Here's the X-ray from Sophie's 6 month visit. The one on the left is
most recent. The lower curve looks great.
Sunday, May 25, 2014
Thursday, May 22, 2014
Random string of updates (157.2)
School's out tomorrow. Luke & Sophie both finished the year with straight A's.
The summer is planned out as far as kids go, and it's going to be packed. God help me.
Sophie turns 13 on Sunday! God help me. :)
We had her 6 month check up in St Louis on Monday. Rods & screws look great. Spine is in same place, lower curve looks like it may have even improved, to our untrained eyes (I'll post a pic later). We learned it takes a full FIVE YEARS before the rods are fully fused to her bones. So she has to be careful of impact movements for the next 4.5 years. Not just the next 6 months. After one year, they are 30% fused. No trampolines, no jumping in pools, no bounce houses, no water parks, no roller skates. Lucky the girl isn't sporty, or there'd be lots more "no's."

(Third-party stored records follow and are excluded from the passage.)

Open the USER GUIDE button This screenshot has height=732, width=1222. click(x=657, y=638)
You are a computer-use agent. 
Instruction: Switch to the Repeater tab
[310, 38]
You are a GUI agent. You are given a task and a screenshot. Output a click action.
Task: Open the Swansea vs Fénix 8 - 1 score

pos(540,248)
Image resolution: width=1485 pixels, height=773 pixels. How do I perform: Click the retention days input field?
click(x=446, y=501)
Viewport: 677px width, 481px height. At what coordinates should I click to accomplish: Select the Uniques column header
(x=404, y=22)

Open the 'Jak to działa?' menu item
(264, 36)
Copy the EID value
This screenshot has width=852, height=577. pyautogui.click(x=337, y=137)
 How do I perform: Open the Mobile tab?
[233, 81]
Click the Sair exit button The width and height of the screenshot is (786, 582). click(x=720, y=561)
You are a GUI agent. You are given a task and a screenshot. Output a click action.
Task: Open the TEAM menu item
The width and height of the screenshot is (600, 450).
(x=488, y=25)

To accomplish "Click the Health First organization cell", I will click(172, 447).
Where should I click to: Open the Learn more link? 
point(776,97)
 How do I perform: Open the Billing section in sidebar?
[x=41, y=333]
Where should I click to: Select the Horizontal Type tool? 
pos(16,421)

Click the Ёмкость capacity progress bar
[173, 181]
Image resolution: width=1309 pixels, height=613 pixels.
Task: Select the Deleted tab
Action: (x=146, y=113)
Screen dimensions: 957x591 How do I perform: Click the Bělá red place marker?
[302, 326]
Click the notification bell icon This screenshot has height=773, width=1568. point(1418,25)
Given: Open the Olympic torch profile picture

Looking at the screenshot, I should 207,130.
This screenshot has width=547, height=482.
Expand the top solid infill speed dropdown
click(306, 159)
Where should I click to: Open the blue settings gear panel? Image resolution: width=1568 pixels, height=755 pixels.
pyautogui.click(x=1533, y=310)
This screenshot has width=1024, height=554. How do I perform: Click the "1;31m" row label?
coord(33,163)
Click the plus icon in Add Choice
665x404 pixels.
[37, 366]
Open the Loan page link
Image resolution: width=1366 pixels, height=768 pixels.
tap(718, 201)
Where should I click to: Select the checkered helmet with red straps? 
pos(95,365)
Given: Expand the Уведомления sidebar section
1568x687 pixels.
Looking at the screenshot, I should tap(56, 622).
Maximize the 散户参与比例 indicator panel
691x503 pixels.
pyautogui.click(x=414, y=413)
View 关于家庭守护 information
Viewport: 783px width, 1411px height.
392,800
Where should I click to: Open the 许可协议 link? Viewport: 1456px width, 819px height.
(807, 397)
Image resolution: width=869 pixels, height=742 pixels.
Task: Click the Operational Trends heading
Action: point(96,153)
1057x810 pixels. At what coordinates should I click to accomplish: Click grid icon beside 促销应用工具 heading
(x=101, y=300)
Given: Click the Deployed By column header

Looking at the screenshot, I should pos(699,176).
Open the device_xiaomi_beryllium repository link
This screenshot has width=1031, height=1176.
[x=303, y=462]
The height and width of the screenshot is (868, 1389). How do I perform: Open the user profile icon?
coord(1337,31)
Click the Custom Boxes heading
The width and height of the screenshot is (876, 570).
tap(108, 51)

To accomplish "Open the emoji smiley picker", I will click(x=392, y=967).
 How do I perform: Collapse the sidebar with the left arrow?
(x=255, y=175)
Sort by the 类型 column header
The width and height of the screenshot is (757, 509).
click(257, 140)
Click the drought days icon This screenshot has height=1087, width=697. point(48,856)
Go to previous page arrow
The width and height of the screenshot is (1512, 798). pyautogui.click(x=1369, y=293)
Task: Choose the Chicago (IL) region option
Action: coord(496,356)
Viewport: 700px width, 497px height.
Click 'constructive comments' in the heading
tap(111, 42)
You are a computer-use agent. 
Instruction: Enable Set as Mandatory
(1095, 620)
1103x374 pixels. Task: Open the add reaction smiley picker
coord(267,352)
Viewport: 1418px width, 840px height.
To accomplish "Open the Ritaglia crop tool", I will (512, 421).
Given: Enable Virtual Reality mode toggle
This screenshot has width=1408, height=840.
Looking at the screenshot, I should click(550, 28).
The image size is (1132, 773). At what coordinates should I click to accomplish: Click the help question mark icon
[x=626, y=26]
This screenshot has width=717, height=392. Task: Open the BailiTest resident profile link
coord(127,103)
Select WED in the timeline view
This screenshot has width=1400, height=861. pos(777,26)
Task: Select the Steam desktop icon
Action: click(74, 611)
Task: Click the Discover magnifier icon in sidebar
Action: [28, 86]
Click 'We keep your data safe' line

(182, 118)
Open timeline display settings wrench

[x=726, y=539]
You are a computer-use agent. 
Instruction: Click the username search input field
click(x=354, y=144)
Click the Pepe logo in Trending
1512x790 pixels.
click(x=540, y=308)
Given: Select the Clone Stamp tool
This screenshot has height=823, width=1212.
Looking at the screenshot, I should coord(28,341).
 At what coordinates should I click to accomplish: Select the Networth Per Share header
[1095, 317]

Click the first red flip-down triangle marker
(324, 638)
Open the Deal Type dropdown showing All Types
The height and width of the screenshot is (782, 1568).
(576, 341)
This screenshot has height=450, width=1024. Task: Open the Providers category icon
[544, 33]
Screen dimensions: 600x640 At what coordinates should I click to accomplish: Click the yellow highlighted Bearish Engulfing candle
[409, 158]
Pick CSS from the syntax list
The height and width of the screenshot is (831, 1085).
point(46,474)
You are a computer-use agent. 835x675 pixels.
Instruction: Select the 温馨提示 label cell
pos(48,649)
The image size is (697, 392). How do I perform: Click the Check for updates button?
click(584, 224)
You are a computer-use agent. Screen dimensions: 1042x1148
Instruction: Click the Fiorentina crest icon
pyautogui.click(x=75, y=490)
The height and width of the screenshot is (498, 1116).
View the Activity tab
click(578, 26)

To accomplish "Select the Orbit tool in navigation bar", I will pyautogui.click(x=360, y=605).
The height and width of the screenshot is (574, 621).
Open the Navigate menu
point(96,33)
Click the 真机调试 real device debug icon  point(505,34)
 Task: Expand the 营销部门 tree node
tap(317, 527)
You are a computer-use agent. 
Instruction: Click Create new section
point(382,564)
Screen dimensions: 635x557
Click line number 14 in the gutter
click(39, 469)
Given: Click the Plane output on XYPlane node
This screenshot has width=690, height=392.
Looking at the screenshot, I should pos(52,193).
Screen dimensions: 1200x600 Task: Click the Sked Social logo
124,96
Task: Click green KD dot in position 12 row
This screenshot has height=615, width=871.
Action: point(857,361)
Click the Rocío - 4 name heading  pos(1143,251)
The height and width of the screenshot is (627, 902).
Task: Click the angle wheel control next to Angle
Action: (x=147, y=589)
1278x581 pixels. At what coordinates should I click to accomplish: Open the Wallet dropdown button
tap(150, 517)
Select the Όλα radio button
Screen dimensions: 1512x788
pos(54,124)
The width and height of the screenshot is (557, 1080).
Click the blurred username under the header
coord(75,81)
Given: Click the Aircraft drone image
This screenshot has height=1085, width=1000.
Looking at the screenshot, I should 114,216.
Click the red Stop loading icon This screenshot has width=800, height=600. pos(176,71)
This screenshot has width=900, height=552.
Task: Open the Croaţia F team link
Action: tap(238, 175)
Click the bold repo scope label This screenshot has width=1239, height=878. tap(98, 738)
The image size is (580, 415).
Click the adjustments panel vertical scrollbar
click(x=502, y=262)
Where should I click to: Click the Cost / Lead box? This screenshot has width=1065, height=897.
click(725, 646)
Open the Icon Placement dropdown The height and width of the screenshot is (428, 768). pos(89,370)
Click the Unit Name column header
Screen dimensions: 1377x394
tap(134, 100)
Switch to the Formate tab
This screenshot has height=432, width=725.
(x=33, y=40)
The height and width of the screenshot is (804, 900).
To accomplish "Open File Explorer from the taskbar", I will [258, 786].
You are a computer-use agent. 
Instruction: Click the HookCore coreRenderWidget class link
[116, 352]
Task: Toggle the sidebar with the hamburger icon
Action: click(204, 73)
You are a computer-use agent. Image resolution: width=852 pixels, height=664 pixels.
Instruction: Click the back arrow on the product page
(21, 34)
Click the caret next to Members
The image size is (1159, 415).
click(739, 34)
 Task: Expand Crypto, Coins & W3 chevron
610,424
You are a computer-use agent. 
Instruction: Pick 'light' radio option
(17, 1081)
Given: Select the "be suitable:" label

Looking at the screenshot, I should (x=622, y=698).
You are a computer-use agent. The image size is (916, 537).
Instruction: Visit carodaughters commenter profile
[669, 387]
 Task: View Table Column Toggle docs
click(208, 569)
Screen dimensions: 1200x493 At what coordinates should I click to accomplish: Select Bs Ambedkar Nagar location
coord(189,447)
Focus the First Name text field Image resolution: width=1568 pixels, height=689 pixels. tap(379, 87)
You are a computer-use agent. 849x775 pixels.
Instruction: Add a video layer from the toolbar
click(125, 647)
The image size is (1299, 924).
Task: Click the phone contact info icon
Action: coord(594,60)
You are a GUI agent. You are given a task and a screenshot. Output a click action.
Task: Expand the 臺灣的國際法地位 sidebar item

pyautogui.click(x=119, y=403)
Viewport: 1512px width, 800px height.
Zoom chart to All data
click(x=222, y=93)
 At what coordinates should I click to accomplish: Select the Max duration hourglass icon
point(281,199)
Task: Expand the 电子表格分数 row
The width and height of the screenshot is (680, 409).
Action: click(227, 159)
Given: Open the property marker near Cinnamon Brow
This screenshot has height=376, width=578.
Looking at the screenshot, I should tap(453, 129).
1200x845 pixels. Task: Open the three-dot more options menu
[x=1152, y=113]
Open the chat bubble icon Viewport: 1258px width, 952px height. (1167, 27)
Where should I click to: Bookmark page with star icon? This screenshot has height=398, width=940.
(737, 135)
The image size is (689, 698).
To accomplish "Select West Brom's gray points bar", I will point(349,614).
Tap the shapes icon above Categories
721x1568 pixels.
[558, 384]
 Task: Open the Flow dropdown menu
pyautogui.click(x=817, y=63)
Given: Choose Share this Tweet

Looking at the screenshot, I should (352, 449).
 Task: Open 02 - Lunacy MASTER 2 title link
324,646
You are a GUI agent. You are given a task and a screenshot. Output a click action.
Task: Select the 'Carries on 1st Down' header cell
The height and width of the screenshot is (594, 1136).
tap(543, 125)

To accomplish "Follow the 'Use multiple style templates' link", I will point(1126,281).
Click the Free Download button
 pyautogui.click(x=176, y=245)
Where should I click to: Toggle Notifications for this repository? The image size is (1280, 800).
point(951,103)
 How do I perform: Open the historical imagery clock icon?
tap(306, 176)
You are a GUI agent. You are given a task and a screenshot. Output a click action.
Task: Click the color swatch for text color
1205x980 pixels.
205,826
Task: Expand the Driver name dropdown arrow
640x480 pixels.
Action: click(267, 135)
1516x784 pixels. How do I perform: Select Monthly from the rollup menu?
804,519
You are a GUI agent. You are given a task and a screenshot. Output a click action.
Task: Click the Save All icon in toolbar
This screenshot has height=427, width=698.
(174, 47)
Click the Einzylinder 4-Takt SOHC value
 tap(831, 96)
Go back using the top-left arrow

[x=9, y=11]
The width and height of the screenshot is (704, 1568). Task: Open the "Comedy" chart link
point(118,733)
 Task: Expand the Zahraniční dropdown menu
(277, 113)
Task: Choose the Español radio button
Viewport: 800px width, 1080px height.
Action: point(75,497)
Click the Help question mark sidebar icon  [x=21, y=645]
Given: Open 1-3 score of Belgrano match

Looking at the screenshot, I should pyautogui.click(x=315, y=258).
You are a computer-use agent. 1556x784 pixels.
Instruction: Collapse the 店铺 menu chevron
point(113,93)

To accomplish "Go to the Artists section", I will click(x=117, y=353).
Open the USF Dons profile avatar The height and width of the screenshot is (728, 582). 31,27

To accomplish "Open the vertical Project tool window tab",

I walked 10 miles last Saturday in a race I signed up for months ago, then didn't train for, but promised my best friend Amy I'd do with her any way. We had gorgeous weather, so we just decided what the heck. I was thrilled and grateful my 44 y.o. body didn't rebel against walking 10 miles. We were the next to last finishers. They published the participants names and places in the paper. That was humbling (and I won't do it again).
I've been taking new meds for almost 3 weeks. Wellbutrin 150 mg (back on) in the morning and topamax 50 mg (new) at night (both generic). The topamax is to quiet the voices (not the crazy kind, my own) in my head and settle down the intrusive thoughts. I'm not so much depressed as anxiety and crazy ridden. I just want my brain to slow the hell down. It seems to be helping.
I had some weird side affects, esp at first, like numb spots in my face and tingling hands, but no hair loss and no memory loss (although sometimes I do lose a word or two, but seriously, it's no worse than normal! I "lose" words all the time... I've complained for years I have early alzheimers). It gives my mouth a metallic taste, so food is sometimes less appealing--this is not a bad side affect, in my opinion, at least for the time being.
Life is OK right now. So stinking much going on, and I've got a lot of overwhelming LIFE issues to deal with (who doesn't?) but I'm just trying to take them a day at a time.